Task details — Using the listing below, set down exactly the lines starting at the line that contains "Screen dimensions: 639x480" and ending at the line that contains "Task: Open the <style> source link", both included, and no others.

Source material —
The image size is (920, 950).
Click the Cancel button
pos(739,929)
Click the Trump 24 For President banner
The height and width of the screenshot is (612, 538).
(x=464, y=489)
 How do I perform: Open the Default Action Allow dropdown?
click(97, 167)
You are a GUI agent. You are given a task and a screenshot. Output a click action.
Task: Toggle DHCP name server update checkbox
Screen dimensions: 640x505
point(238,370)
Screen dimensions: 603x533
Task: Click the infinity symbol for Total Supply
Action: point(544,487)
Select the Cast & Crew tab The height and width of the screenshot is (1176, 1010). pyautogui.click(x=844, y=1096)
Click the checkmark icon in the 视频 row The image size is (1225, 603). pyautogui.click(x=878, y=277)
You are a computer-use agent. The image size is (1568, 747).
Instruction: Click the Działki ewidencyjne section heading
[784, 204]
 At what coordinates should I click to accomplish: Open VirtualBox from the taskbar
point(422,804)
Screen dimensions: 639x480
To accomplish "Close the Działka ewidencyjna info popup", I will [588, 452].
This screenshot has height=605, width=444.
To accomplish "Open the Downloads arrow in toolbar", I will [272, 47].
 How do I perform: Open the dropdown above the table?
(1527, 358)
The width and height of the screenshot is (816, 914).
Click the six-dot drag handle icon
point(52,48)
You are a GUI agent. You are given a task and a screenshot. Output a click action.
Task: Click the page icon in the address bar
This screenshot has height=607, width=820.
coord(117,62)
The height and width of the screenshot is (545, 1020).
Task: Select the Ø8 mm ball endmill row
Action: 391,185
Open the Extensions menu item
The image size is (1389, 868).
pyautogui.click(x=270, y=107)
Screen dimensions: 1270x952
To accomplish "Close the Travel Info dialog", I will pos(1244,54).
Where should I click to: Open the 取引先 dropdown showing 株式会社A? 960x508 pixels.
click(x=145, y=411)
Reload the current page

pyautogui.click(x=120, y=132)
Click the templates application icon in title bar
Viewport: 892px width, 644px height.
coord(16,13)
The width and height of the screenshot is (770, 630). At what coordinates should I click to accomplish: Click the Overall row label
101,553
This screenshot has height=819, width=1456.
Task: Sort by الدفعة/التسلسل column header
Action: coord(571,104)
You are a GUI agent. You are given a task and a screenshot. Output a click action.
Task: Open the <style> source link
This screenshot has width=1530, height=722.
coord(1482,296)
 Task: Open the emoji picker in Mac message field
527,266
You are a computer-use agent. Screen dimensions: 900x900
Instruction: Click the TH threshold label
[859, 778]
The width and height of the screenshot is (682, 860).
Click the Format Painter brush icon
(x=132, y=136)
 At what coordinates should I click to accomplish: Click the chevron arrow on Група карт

Completed exercise —
Screen dimensions: 639x480
To accomplish "Close the Działka ewidencyjna info popup", I will [588, 452].
This screenshot has height=605, width=444.
To accomplish "Open the Downloads arrow in toolbar", I will [272, 47].
 How do I perform: Open the dropdown above the table?
(1527, 358)
The width and height of the screenshot is (816, 914).
Click the six-dot drag handle icon
point(52,48)
You are a GUI agent. You are given a task and a screenshot. Output a click action.
Task: Click the page icon in the address bar
This screenshot has height=607, width=820.
coord(117,62)
The height and width of the screenshot is (545, 1020).
Task: Select the Ø8 mm ball endmill row
Action: 391,185
Open the Extensions menu item
The image size is (1389, 868).
pyautogui.click(x=270, y=107)
Screen dimensions: 1270x952
To accomplish "Close the Travel Info dialog", I will pos(1244,54).
Where should I click to: Open the 取引先 dropdown showing 株式会社A? 960x508 pixels.
click(x=145, y=411)
Reload the current page

pyautogui.click(x=120, y=132)
Click the templates application icon in title bar
Viewport: 892px width, 644px height.
coord(16,13)
The width and height of the screenshot is (770, 630). At what coordinates should I click to accomplish: Click the Overall row label
101,553
This screenshot has height=819, width=1456.
Task: Sort by الدفعة/التسلسل column header
Action: coord(571,104)
You are a GUI agent. You are given a task and a screenshot. Output a click action.
Task: Open the <style> source link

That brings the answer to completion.